# Singlesource Property solutions good, bad , or ugly



## Splinterpicker

any one out there doing work for Single Source?? If so what has been your expeirence ??


----------



## JDRM

Never heard of em??? Do you have a price list?


----------



## Splinterpicker

NO I don't but they did treat me right on the initial svc. They work off a 25 % off of what we contractors bill them. I was wondering about their pay times and such.


----------



## GTX63

Did some work for them sometime ago. Don't recall any major issues. They just couldn't give us the volume of work to make them a priority.


----------



## Cleanupman

Volume is always an issue...
It's hard to deal with the bulls*** without it..
That is what made 5B so rough...


----------



## GTX63

I run my own company because I am unemployable.

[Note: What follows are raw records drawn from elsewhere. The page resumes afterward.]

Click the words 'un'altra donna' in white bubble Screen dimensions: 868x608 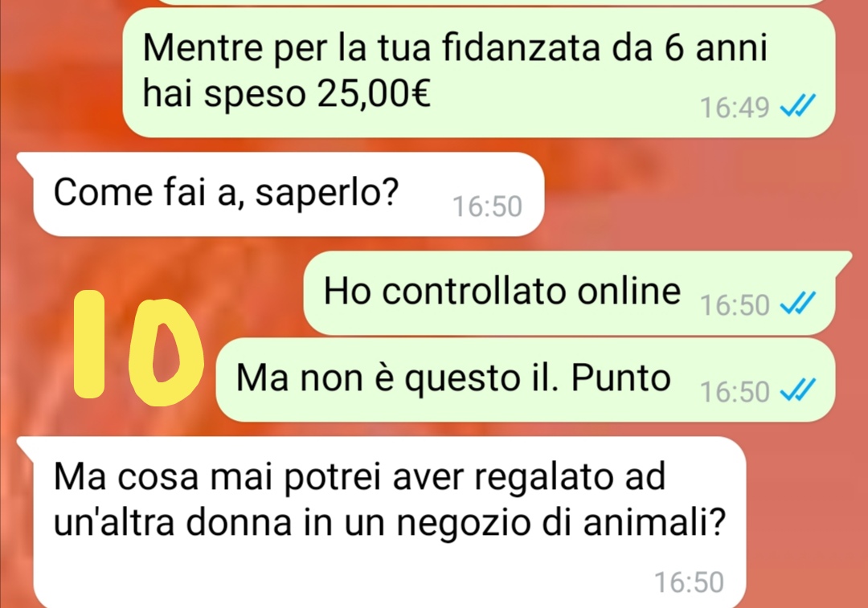click(172, 522)
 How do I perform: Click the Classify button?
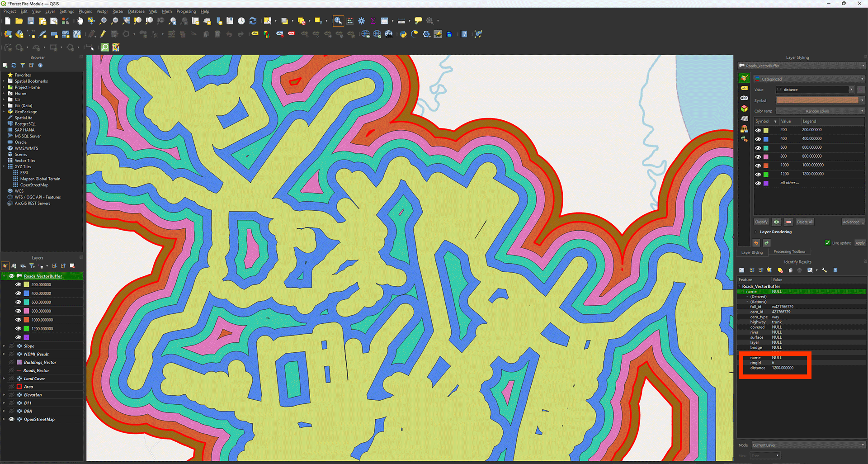[x=761, y=222]
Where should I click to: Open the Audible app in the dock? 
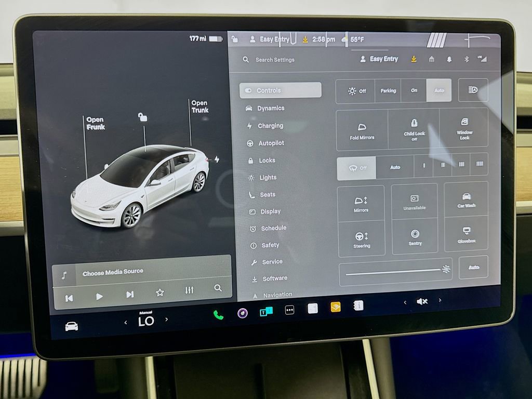point(335,307)
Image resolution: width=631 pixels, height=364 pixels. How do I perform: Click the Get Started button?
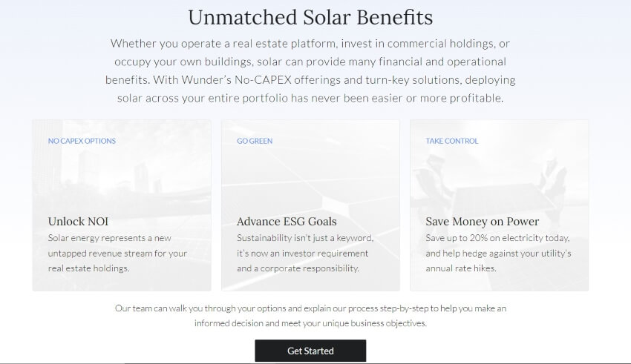pyautogui.click(x=310, y=351)
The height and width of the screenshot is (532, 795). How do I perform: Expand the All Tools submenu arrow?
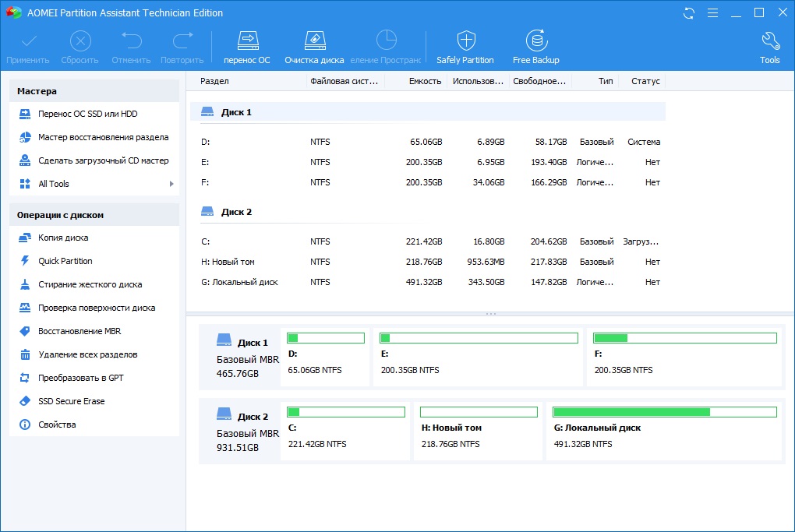point(171,184)
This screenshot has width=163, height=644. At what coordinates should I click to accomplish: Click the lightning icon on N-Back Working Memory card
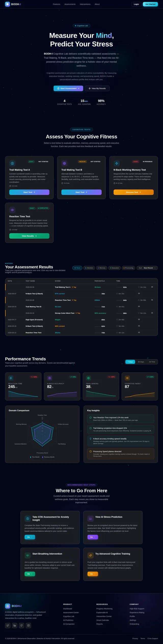116,163
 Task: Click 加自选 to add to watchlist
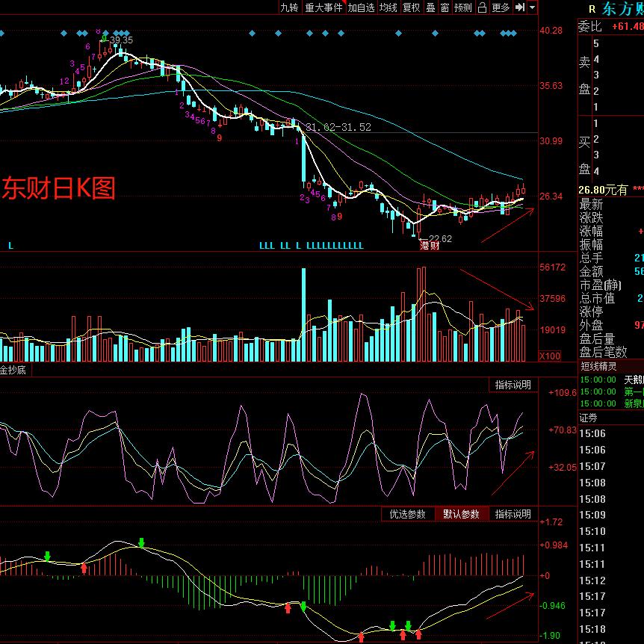[361, 7]
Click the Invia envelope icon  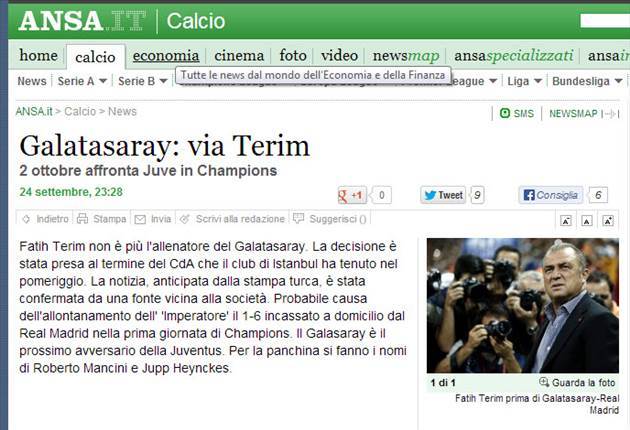click(x=140, y=219)
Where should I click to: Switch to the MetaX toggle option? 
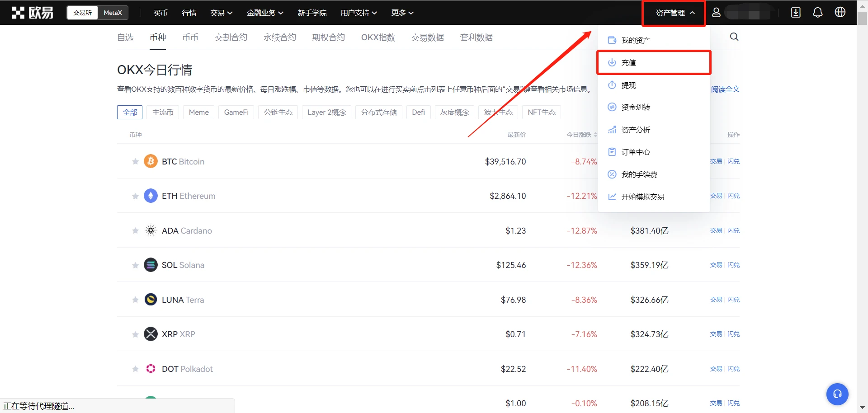coord(113,13)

I have always been cynical that my boss or upper management really knew what they were doing, and I have a very anti "step and fetchit" attitude. If your company can give me the volume, human being like pay rates, and can at least appear to not be lying and robbing me to my face, I can make a few adjustments.But companies that give me a job or two every season and then burn down my phone bank for updates go to the back of the line. Five Brothers must be run by former government beaurecrats, that's all I can think of.


----------



## Splinterpicker

GTX63 said:


> I run my own company because I am unemployable. I have always been cynical that my boss or upper management really knew what they were doing, and I have a very anti "step and fetchit" attitude. If your company can give me the volume, human being like pay rates, and can at least appear to not be lying and robbing me to my face, I can make a few adjustments.But companies that give me a job or two every season and then burn down my phone bank for updates go to the back of the line. Five Brothers must be run by former government beaurecrats, that's all I can think of.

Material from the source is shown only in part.